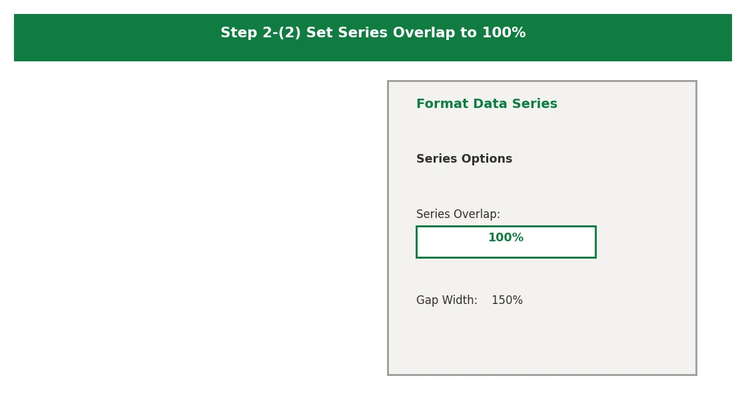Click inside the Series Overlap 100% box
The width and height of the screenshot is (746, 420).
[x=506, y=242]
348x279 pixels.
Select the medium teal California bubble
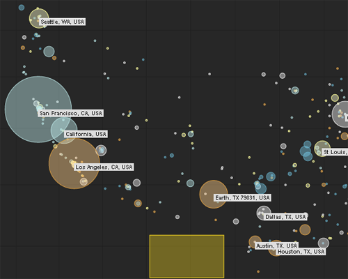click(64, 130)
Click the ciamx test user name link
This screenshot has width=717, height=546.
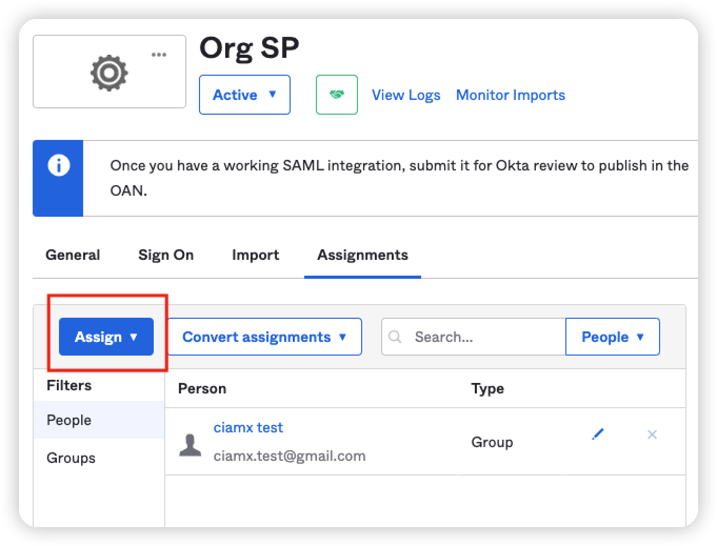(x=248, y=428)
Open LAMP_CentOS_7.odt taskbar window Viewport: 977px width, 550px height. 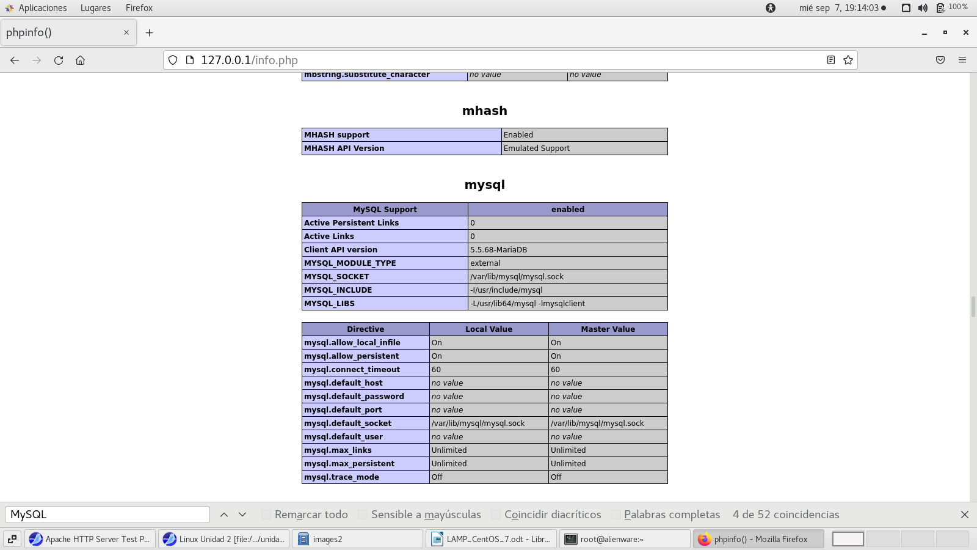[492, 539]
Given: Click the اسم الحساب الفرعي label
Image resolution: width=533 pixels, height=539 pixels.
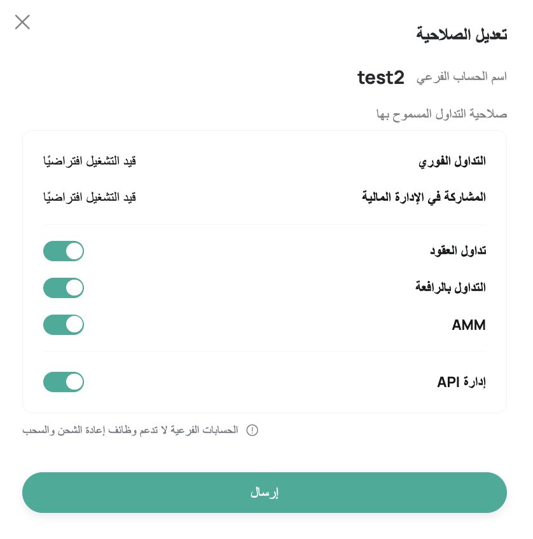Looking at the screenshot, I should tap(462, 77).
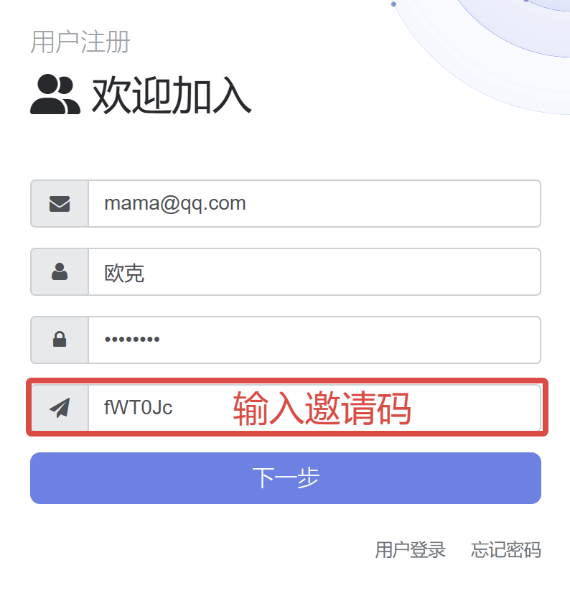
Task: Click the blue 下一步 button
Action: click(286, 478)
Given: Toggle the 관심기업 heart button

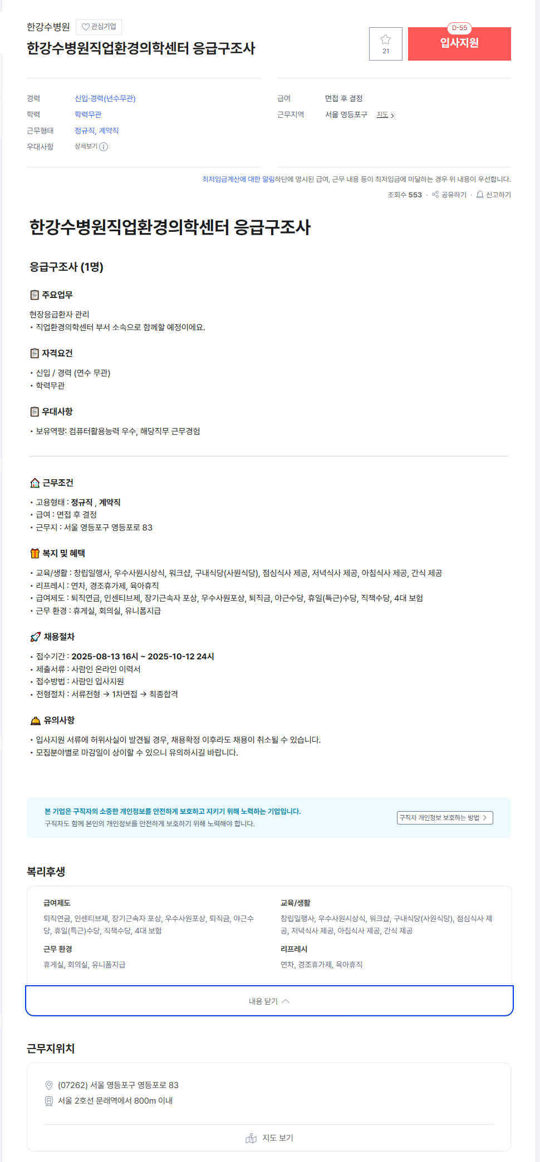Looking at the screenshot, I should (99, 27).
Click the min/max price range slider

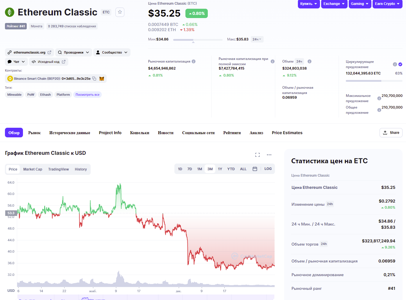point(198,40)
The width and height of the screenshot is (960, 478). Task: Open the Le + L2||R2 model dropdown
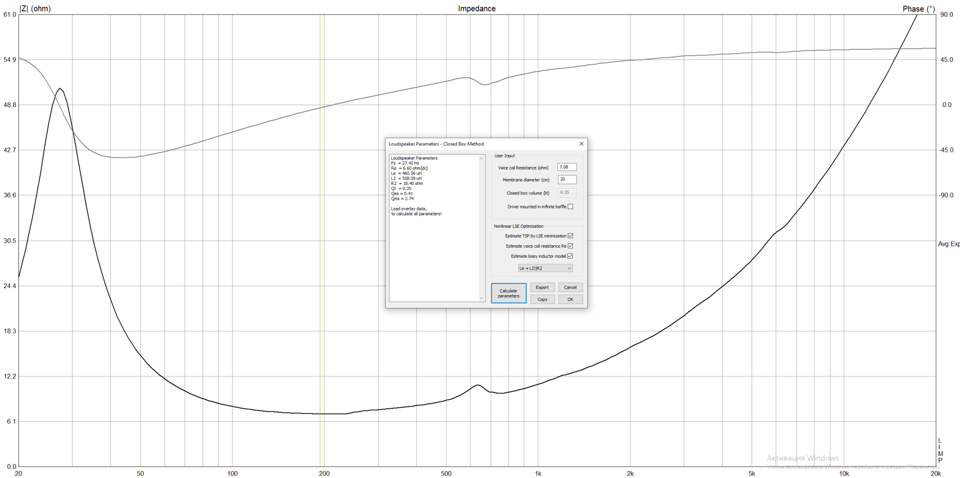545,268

..............................

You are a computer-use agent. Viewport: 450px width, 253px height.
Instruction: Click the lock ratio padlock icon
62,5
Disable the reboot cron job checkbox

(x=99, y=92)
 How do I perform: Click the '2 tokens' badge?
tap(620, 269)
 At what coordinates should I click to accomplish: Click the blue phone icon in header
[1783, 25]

..............................

Your instructions: Arrange the listing as a Markdown table with the columns Row and Line, starting at the line that contains "Given: Click the اسم الحساب الفرعي label" and ending at the line that contains "point(198,40)". Skip blank lines and leave the pictures out.

Output for this task:
| Row | Line |
|---|---|
| 1 | Given: Click the اسم الحساب الفرعي label |
| 2 | Image resolution: width=533 pixels, height=539 pixels. |
| 3 | Looking at the screenshot, I should tap(462, 77). |
| 4 | Task: Click the blue 下一步 button |
| 5 | Action: click(286, 478) |
| 6 | Given: Toggle the 관심기업 heart button |
| 7 | Looking at the screenshot, I should (99, 27). |
| 8 | Click the min/max price range slider |
| 9 | point(198,40) |